Issues in development of Islamic financial industry
Islamic finance industry is likely to be divided into (1) normal banking institutions, (2) development finance institutions, (3) microfinance institutions, (4) mutual funds and (5) life insurance companies and their other equivalents.
Development finance institutions will specialize in financing based on divisible and tradable financial instruments to address sizable financing needs with long maturity periods.
Microfinance institutions shall emerge not only for economic considerations but also as part to government strategy to exploit the potential of micro-financing for poverty alleviation. There will always be return-conscious depositors who want maximum flexibility in investment and withdrawal of funds. Accounting and, may be, other costs considerations at the level of the normal banks will give rise to institutions like mutual funds or unit trusts. The quest for maximum responsiveness to their clients will force these institutions to operate only in the secondary markets, such as Islamic stock market (for Islamic shares) and Islamic money market (for divisible and tradable Shari’ah-compliant financial instruments).
Life insurance companies and their other equivalents, such as Employees Provident Funds and Private Pension Plans, are likely to emerge on the Islamic financial scene in order to provide avenues for long-term capital accumulation to the people. The existing Islamic Takaful model is expected to be working model for these financial institutions. It is expected that Shari’ah considerations will force development of separate institutions for other forms of insurance. For example, fire insurance companies may also be required to take remedial measures for avoiding the occurrence of fire. Accident insurance scene may be characterized by separate entity.

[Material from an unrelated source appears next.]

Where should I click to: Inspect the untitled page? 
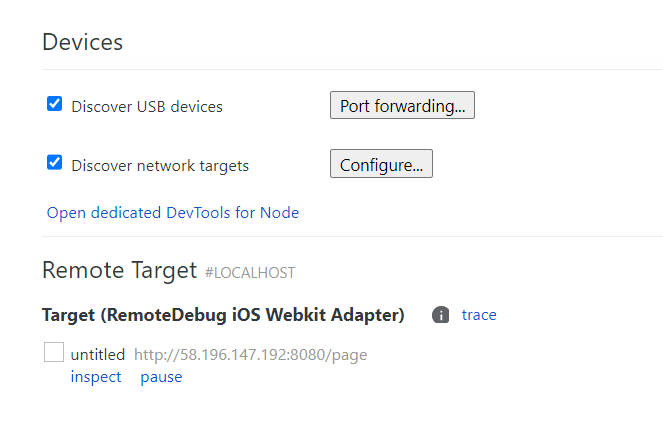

The following effects of Islamic Banking are due on Economy and Economic Life: • The real and financial sectors in the economy will be better integrated, as compared to what one finds in interest-based economies. • Both what the governments do and the way in which they work, will change. This will mainly stem from the fact that without tax revenues, governments may address only those needs for which an economic transaction—other than pure loan transaction—can be defined between the government and the financiers. Economic considerations will in the long run lead to development of “Fiqh for Government” that would regulate economic activity at the government level. • Inter-bank money market and central banking will take new form. New matrix of Shari’ah-compliant divisible and tradable financial instruments and the Shari’ah parameters for contracts will give shape to these developments
While the above happens, the regulators will also have to ensure compliance with Basel requirements for international acceptability of Islamic banking. In the past, Fuqaha did draft rules for governance. But those are of a recommendatory, rather than mandatory, nature,
For Basel requirements, there would be no problem. However, where conflict arises, there will be need (1) to design Shari’ah-compatible ways for compliance with the Basel requirements and (2) to sell the same to the international regulators. • Accounting and financial management may undergo major changes. This would happen because Islam has different position on ownership, rules for transactions and the financial instruments. • Islamic banking will lead to better business ethics because banks will entertain only economically viable financing requests. Careful design of Islamic financial instruments will discourage unscrupulous behavior by fund-seekers.
A change is already taking place. Instead of thinking within the narrow domains of Hanafi, Maliki, Shafie, Hanbali and Ja’fari fiqhi schools, contemporary fuqaha are joining hands and looking for common ground that best suits contemporary needs. OIC Fiqh Academy and AAOIFI provide formal international platforms. Individual Islamic banks have either international representation on their Shari’ah Boards or they are open to international influences.
On Accounting, Financial Management, Marketing and Bank Management full significance of the Shari’ah is recognized, these areas will change. The impetus will come from, among other factors, Islamic concept of “rights” (based on Islamic view of ownership) and permissible forms of transactions.
New economics will emerge for the new economic setup. Changes will be more noticeable in the areas of macro and monetary economics. A paradigm shift will take place in Public Policy due to changes in what governments may do and the ways in which they would work.
With Islamic banking gaining ground, new challenges are already emerging for redrafting the rules for international trade and accommodating Shari’ah compliant foreign trade financing. A good deal of work has been done, but a lot more is needed. If Islamic financing is adopted at the state level, inter-governmental financial flows will change, in both form and size. Forces of the status quo will always resist change. Hence, every now and then issues would be raised about what riba is or what it is not.
Government finances will remain a problem in the way of Islamic banking until sufficient new financing tools are developed and a consensus develops on the economic and social role of government.
While the thrust of the present efforts in Islamic banking is on the financing side, matters related to liability side of Islamic banks will become an issue in future. The way in which Islamic banks look after interests of various groups of depositors and what they actually do, both are likely to become an issue.